# Ladies for Christmas



## rob (Dec 10, 2013)

Ladies, what would be a great gift for Christmas from a love one, excluding wine stuff.


----------



## Runningwolf (Dec 11, 2013)

Rob I'm not a lady but, if your wife reads the kindle fire is awesome an people can't put them down they like them so much.


----------



## the_rayway (Dec 11, 2013)

A few things that have gone over well (depending on what she's in to):
1) Massage or spa treatment
2) Art supplies (canvas, paints, watercolour pencils, etc.), or other crafting stuff
3) Music: mp3's, cd's, sheet music for an instrument
4) Photo shoot for a beauty shot
5) That thing she's been eyeing and sighing over for the last couple of months

Hope that helps!


----------



## JohnT (Dec 11, 2013)

Boy, did I get the wrong idea when I read the topic of this thread(LOL). 

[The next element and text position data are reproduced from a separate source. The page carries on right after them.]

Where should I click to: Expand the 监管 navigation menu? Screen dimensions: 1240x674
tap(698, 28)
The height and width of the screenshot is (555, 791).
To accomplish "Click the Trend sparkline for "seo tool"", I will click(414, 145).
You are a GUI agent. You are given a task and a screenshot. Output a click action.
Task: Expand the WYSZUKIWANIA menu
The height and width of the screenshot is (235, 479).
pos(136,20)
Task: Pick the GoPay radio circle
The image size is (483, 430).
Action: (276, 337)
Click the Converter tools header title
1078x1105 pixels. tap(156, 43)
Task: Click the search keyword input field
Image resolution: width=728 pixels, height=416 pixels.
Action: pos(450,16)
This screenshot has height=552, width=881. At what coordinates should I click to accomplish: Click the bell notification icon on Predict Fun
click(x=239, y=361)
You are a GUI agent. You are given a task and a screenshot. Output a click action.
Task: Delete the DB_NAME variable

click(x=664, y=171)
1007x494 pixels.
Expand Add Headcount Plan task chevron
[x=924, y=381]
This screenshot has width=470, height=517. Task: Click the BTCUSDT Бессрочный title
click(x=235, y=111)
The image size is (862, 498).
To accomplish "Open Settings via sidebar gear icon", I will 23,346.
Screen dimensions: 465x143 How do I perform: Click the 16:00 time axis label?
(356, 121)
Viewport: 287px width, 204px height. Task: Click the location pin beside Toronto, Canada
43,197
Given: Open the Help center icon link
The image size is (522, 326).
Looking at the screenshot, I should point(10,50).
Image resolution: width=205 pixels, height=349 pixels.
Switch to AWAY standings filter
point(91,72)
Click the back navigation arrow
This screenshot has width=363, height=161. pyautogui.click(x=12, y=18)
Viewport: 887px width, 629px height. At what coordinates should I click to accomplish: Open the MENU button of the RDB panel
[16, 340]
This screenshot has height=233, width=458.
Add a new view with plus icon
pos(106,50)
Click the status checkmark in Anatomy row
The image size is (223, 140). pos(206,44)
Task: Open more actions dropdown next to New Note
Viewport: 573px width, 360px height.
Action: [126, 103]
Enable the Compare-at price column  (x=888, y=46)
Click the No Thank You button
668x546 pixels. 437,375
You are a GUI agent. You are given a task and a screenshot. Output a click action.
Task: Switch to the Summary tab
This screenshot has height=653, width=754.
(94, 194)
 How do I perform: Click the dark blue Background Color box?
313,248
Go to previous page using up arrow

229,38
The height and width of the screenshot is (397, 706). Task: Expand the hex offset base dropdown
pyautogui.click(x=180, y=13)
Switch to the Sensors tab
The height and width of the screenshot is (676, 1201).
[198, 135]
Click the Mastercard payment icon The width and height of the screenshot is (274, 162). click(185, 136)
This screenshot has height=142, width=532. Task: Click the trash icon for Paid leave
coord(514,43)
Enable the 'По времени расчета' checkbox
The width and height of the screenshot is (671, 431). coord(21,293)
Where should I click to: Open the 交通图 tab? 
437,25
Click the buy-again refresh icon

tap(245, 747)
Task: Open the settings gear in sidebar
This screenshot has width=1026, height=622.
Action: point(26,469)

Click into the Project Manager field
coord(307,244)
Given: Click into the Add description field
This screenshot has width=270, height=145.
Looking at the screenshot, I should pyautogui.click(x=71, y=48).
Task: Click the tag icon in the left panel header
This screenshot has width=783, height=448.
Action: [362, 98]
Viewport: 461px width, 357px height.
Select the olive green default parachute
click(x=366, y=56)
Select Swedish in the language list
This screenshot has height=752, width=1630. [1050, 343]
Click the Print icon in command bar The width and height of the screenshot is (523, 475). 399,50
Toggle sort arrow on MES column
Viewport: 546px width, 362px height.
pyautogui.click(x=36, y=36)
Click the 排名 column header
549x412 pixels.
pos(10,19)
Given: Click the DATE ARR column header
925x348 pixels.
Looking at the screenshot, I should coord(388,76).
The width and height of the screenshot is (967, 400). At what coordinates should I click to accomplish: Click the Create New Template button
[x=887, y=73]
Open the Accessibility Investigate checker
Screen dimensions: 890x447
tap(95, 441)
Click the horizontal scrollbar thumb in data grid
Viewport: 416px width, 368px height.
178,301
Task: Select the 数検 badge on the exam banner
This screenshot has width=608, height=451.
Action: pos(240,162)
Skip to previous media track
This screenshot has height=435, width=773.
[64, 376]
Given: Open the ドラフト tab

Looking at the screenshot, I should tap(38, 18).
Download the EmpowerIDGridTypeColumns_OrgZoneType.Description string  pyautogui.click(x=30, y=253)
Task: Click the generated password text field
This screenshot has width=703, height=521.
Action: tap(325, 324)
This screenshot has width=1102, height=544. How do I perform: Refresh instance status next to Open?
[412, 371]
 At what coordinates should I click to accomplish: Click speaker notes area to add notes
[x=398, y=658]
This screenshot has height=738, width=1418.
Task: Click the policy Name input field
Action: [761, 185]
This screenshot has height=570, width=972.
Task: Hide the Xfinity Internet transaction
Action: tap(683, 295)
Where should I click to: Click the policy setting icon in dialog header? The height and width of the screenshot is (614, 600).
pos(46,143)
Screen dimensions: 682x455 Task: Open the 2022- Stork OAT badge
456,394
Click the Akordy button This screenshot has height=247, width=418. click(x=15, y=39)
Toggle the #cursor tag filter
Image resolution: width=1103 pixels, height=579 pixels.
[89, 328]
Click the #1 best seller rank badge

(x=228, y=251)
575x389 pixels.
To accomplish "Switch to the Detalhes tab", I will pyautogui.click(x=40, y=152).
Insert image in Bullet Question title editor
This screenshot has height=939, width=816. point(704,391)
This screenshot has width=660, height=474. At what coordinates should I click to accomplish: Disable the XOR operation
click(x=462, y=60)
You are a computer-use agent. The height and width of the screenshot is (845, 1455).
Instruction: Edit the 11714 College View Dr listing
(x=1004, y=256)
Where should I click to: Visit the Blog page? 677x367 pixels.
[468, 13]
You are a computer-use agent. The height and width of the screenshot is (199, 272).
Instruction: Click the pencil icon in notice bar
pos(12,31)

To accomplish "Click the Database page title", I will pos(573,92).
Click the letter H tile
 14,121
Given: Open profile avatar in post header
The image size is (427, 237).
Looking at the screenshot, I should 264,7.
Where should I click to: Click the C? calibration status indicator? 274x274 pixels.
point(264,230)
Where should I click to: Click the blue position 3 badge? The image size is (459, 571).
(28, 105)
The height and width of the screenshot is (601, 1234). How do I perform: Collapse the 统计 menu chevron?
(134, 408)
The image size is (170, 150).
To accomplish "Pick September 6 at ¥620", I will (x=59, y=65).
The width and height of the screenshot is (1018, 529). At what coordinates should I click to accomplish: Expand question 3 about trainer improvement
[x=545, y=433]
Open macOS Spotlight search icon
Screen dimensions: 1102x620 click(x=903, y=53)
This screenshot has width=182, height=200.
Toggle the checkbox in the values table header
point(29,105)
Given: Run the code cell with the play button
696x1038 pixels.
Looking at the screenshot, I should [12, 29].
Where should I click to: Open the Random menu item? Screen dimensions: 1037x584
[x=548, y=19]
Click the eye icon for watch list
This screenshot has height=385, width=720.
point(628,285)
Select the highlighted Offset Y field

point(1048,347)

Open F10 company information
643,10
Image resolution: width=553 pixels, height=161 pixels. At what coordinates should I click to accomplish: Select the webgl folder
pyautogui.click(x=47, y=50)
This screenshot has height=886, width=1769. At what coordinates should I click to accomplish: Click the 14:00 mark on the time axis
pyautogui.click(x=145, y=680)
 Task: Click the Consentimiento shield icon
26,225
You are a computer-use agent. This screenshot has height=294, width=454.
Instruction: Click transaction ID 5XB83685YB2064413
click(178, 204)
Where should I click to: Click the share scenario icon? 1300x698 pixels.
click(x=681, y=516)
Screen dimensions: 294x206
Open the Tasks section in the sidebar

Very good question. As it is, Me and the MRS play the "What do you want for Christmas" game starting at the end of September. 

As years go by, it gets harder and harder to get a gift for the mrs. I hate to blow good money on getting a gift just for the sake of getting her a gift. I have told her that unless she comes up with some suggestions, she should not expect much on Christmas morning. This went over like a lead balloon. 

On another thought, people always wonder why I HATE that Christmas song "all I want for Christmas is you". It is such a lie! just try this.. Get her nothing. Stick a bow on your head and say "here I am" on Christmas morning. See what happens! .. But I digress.....


----------



## Boatboy24 (Dec 11, 2013)

JohnT said:


> Boy, did I get the wrong idea when I read the topic of this thread(LOL).



Me too! I was thinking "how do you wrap them?".


----------



## Fabiola (Dec 11, 2013)

Advice to men: Please don't give us blenders, toaster ovens, etc., nothing to do with cooking or kitchen, we can pick those on our own, all we want for Christmas is to enjoy ourselves, so give your women something to relax, and enjoy, like Rayway suggested.... (same rule applies to mother's day)...


----------



## sour_grapes (Dec 11, 2013)

Boatboy24 said:


> Me too! I was thinking "how do you wrap them?".



"Binders full of women...." ?


----------



## Elmer (Dec 11, 2013)

I am lucky in that my wife tells me exactly what she wants.

Last year it was a kindle fire. (got one. She loved it, has read close to 30 books)

This year she wants a couple of necklaces, underwear and the kids got her feeted jammies!!!

There is never a harm in grabbing some gift cards to a women's clothing store, hair store.
Or the good old stand by is Yoga pants. 
Ever women needs a few pairs!


----------



## Boatboy24 (Dec 11, 2013)

My wife goes out and buys stuff for herself, then tells me not to get anything for her because she got her Christmas presents already. I honestly do think I'd get away with not putting anything under the tree after that, but I'm afraid to try it.


----------



## cmason1957 (Dec 11, 2013)

I must have the best wife in the world. Last year, she came home from work one day and I suggested that we get the most unromantic Christmas present ever, a new washer and dryer (every time we used the washer it came unbalanced and the dryer want getting clothes dry fast enough). I thought she was going to cry. 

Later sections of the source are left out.